An important outcome of the present study is the identification of a strong community network among Hungarian alpaca keepers. Approximately 70% of respondents obtained information from veterinarians, 55% from other breeders, and 49% from online community groups. This horizontal knowledge-sharing structure may facilitate the dissemination of good welfare practices. However, establishing national guidelines defining minimum standards for camelid husbandry—including housing conditions, space requirements, thermal comfort, feeding, and health management—would further strengthen professional standards. Establishing a national alpaca association or formal extension programs could further support the standardization and dissemination of best management practices.

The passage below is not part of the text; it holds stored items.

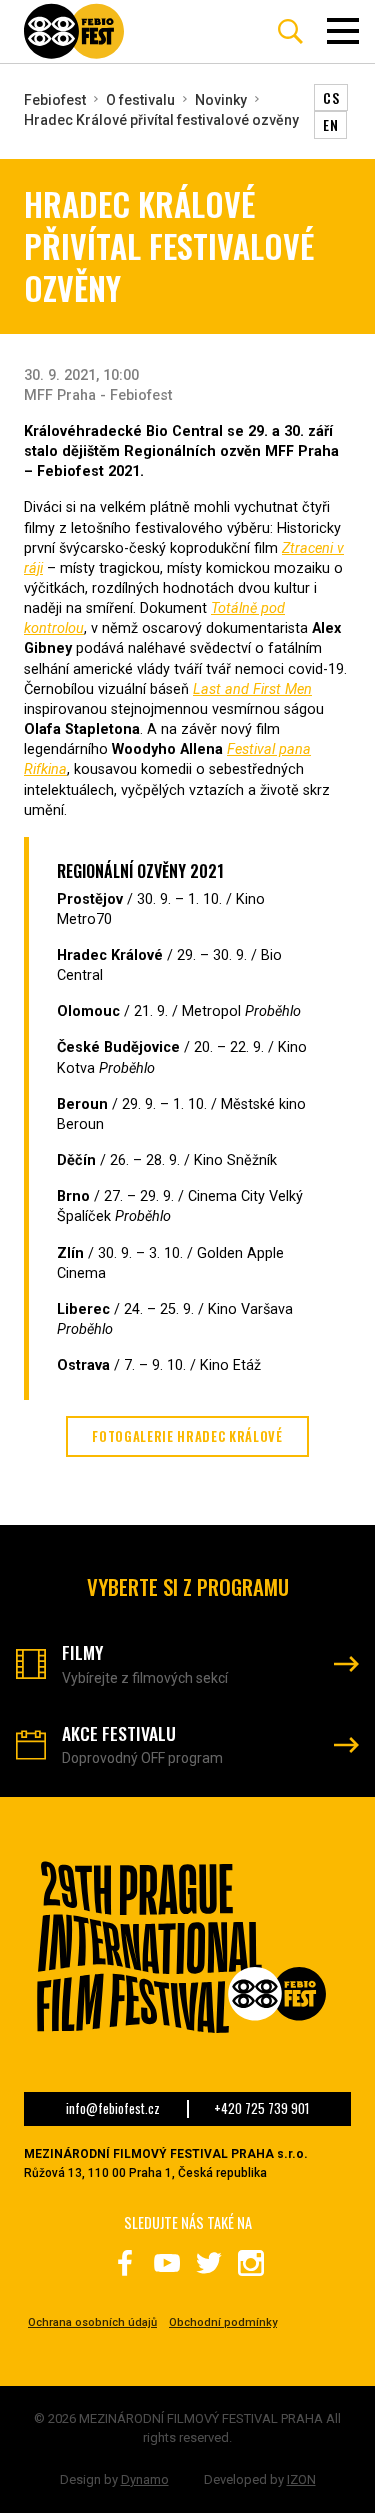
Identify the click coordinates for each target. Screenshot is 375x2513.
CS (331, 97)
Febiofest (55, 100)
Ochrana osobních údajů (92, 2322)
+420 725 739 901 (261, 2109)
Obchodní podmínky (223, 2322)
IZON (301, 2479)
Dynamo (145, 2479)
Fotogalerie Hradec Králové (187, 1436)
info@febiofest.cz (113, 2109)
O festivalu (140, 100)
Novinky (221, 100)
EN (330, 124)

Overall, current alpaca-keeping practices in Hungary demonstrate several favorable welfare-related characteristics. Nevertheless, further development is needed in systematic record-keeping, evidence-based preventive medicine, and structured education. Given the openness of the national breeder community and increasing international collaboration, the welfare standards of alpaca keeping in Hungary are likely to continue improving in the coming years.

5. Limitations

This study has several limitations that should be considered when interpreting the results. First, participation in the survey was voluntary, which may have introduced self-selection bias, as more engaged or motivated alpaca keepers were more likely to respond. Second, the data were based on self-reported information, which may not always accurately reflect actual management practices. Furthermore, reported disease data were not diagnostically confirmed and should therefore be interpreted with caution. In addition, self-assessed knowledge levels may not accurately reflect actual expertise. Third, although the sample size (n = 53) is reasonable given the estimated size of the alpaca-keeping sector in Hungary, it may not fully capture the diversity of existing practices. Finally, the survey was conducted in 2023, and management practices may have changed since then.

6. Conclusions

This study provides the first nationwide overview of alpaca keeping in Hungary, covering owner demographics, husbandry practices, health management, and welfare-related attitudes. The Hungarian alpaca sector is small but growing rapidly. Most herds are kept on small, family-based farms with strong daily monitoring and close human–animal bonds—conditions that may support animal welfare. Free-range housing with adequate space and shelter is common, and a high proportion of owners report daily observation of their animals. However, several important gaps were identified. Biosecurity practices remain limited: only a minority of owners use laboratory diagnostics, quarantine measures, and systematic health record-keeping. The absence of mandatory individual identification for New World camelids in Hungary further hinders disease traceability and control. The geographical dispersal of herds, combined with limited biosecurity awareness, may increase the risk of infectious disease transmission and antimicrobial resistance—carrying implications for animal health and disease control at the herd level. These conclusions are based on descriptive data and should be interpreted within the limitations of the study design. Alpaca keeping may also be considered within the broader One Health framework; however, this study did not directly assess the risks related to human or environmental health. Strengthening owner education, developing national husbandry guidelines, improving data transparency, and promoting professional training are key priorities for the long-term sustainable and ethical development of alpaca keeping in Hungary.